Question 1-1
A traded good is a good that is imported or exported, or a good manufactured for export. A nontraded good is a good that is neither exported nor imported. Nontraded goods are meant for local consumption and are not exported. A potentially tradable good may become nontradable if the import or export tariffs are pesky (high and unfavorable).
Nontraded goods are generally cheaper in poor countries. This is because; labor costs are low in poor countries. This lowers the production cost which, in turn, lowers the prices of goods. In rich countries, the labor costs are high, which results in high costs of production, thus high prices of the non-traded goods. Governments of poor countries may also decide to fix the prices low. Because the prices of the nontraded goods are cheaper, their income would look better when measured by the Purchasing Power Parity method.
Question 1-2
The price of a Big Mac is based on the production cost in the local economy sectors such as labor, agriculture, rent, advertising, transportation, and so on. This means that the relative price of a Big Mac gives a guide to the overall cost of living in that particular region. On the other hand, the exchange rate may not reflect the actual cost of living since it’s based on the commodity basket and the currency may be undervalued or overvalued.
Question 3 – 1
a. Men earn more; however, this is dependent on the nature of work they do, their position (level), and how the physical labor and mental labor are paid. Men would handle both the physical and mental work, thus stand better chances of better pay.

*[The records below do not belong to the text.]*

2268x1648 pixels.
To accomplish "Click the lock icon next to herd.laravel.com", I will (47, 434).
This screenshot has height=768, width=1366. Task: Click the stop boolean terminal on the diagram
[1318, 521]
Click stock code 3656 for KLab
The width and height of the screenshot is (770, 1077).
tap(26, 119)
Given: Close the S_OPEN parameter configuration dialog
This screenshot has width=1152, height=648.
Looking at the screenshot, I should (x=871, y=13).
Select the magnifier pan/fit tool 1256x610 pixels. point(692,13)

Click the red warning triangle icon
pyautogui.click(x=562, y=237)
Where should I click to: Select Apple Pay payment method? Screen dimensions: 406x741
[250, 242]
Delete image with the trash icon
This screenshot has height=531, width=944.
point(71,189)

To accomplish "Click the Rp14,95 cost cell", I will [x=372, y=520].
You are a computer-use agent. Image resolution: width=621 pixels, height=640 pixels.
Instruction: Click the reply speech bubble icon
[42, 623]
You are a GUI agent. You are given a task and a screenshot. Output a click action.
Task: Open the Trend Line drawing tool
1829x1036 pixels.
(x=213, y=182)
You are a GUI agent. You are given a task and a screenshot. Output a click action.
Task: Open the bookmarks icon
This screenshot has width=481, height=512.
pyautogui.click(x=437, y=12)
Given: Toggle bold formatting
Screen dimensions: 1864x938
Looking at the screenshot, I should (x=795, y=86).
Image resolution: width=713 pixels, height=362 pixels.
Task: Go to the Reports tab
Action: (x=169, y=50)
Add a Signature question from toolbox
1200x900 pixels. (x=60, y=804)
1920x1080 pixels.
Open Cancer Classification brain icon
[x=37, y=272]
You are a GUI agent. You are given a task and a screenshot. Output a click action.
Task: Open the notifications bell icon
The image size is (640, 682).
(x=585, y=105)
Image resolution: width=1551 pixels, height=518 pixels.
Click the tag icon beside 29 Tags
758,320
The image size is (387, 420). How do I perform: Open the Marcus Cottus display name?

b. With time, the relative wage of men to women is likely to decrease. This is because; the increase in capital would raise the marginal product of mental labor faster. Men, with more physical labor power, would not benefit much since the marginal product of physical labor would not rise as faster.
c. Since the relative wage of women is likely to increase, women would prefer to be part of the workforce. This would definitely lower the fertility levels in the population.
Question 3 – 2
a. In order to maximize the benefits, Ram and Rani will have two children. The marginal benefit of each additional child decreases. For the second child, the marginal benefit is $250; but, for the third child, it is $90.
b. The marginal cost becomes $50 if 50% of the costs are passed on. Each couple will now have four children.
Work Cited
Ray, Debraj. Development Economics. Princeton University Press, 1998.